According to Don Blankenship, author of The Tankless Water Heater Guide, most homeowners “can save between $30 – 50 per month” with tankless models simply because they use so much less energy than traditional systems.
Blankenship also points out that tankless heaters are “more effective than traditional storage tanks for heating water to 140° +/-, which is the federal standard.”
However, he disagrees with the $18,000 per year estimate – suggesting that saving that much requires having extremely high gas bills during all four seasons. Even if you’re one of those people, he suggests it might be better just to buy more efficient storage tank models instead.
What about other factors?
Aside from cost considerations, there are lots of other things you should know about tankless water heaters before deciding whether or not they make sense for your home.
For example, they can cause dehumidifier problems if you’re not careful with the way you set up ductwork. They may take longer to heat water than traditional systems, which can be a problem because most people won’t wait for hot water if they could easily grab it from another source.
There’s also the small issue of increased construction costs – some contractors say your average tankless heater will add at least $1,000 to the cost of any new home you build, which is much more than you’ll pay for even the cheapest models on store shelves.
There are also smaller issues that homeowners should be aware of before they decide whether or not their next water heater should have one or two tanks: The noise from traditional storage tank units is likely to be louder than it would be with tankless models.
If you want to heat water, buy a tank. If you want to heat your house, buy storage tanks AND tankless heaters.
This is not an exhaustive list of things that can go wrong with tankless systems, but it’s enough information for now.

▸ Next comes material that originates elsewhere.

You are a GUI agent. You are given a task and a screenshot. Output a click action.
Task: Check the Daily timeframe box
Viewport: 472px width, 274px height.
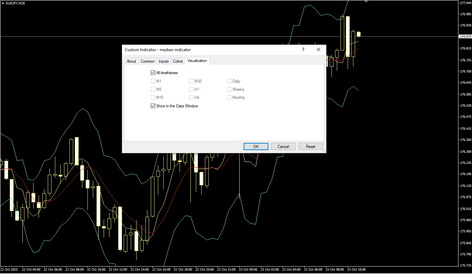tap(229, 81)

Even though they’re more efficient than storage-tank models when it comes to heating water, tankless systems are still less energy-efficient than traditional heating units for your whole house.
What does a typical tankless water heater cost?
On average, you should expect to pay around $1,500 for a very small tankless model and as much as $2,000-$3,000 for the larger (6 gallons) models.
Is the installation expensive?
On average, you’ll spend around $500 to have an electric tankless model installed and around $1,000 for a gas tankless heater.
Do I need to install them myself?
If you’re comfortable with basic home improvement skills (and repairing outdated plumbing) then most people can install their own tankless water heater. However, you should always hire a local plumber to take care of the actual hookup process if you’re uncomfortable doing it yourself.
How many BTUs does my house need?
Unfortunately, there’s no easy way to figure this out – each home has its own unique needs when it comes to heating the water. The only way to find out if you need more BTUs is to contact a local plumber and ask them what size heater would be best for your home.